__Exercise__: Write out the data word for word and omit every picture.

######

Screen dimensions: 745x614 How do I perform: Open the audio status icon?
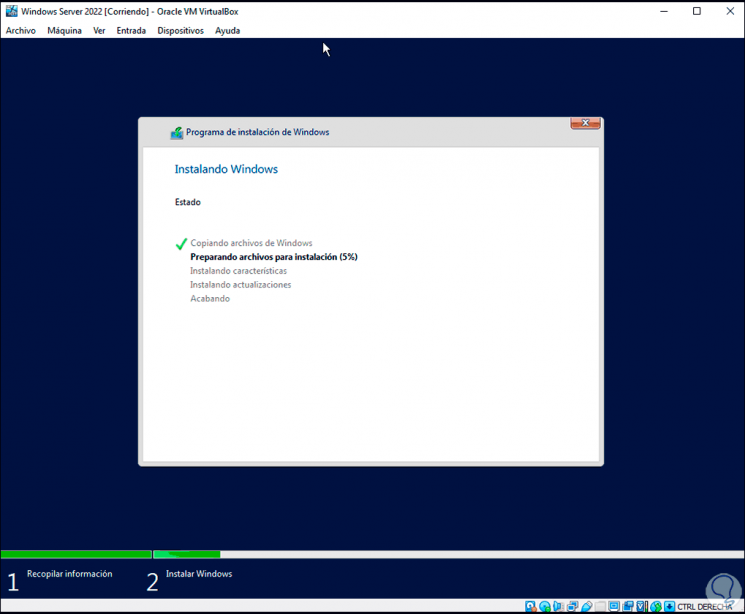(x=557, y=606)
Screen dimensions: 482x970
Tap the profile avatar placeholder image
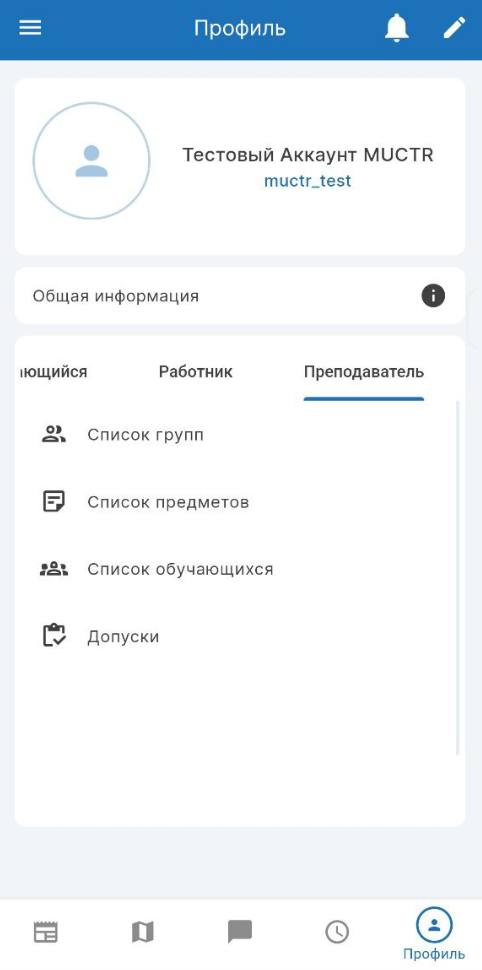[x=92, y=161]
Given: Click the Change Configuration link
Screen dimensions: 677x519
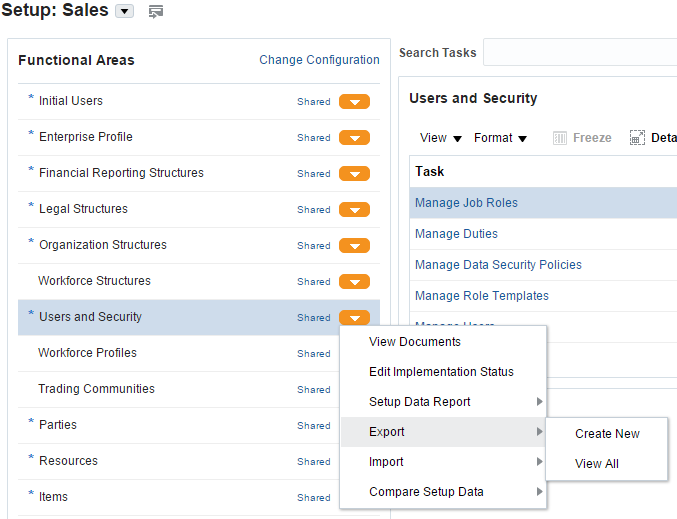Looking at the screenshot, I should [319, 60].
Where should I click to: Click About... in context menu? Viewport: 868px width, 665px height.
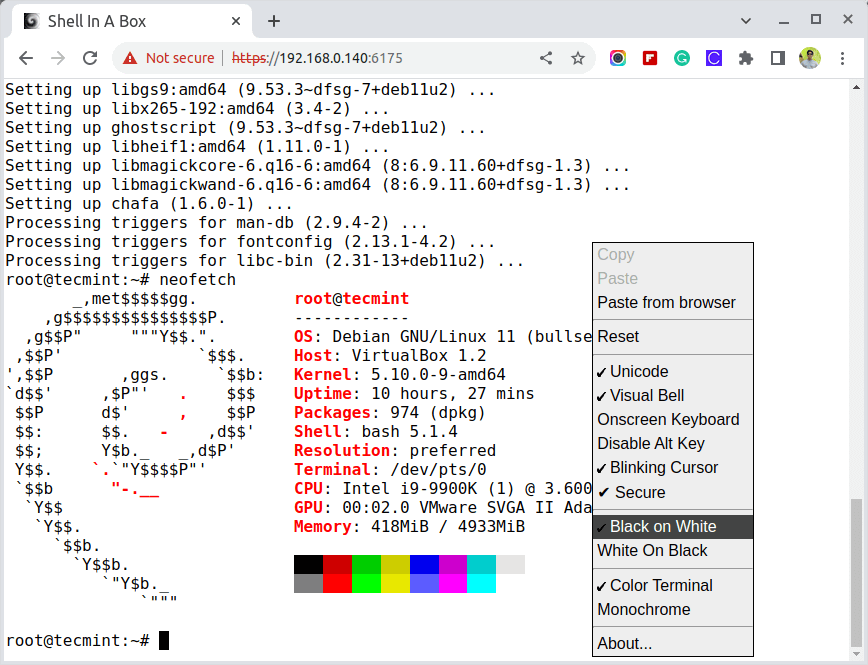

######

__Solution to this task__:
Screen dimensions: 745x614 How do I perform: Open the audio status icon?
(x=557, y=606)
Screen dimensions: 482x970
Tap the profile avatar placeholder image
[x=92, y=161]
Given: Click the Change Configuration link
Screen dimensions: 677x519
Looking at the screenshot, I should [319, 60].
Where should I click to: Click About... in context menu? Viewport: 868px width, 665px height.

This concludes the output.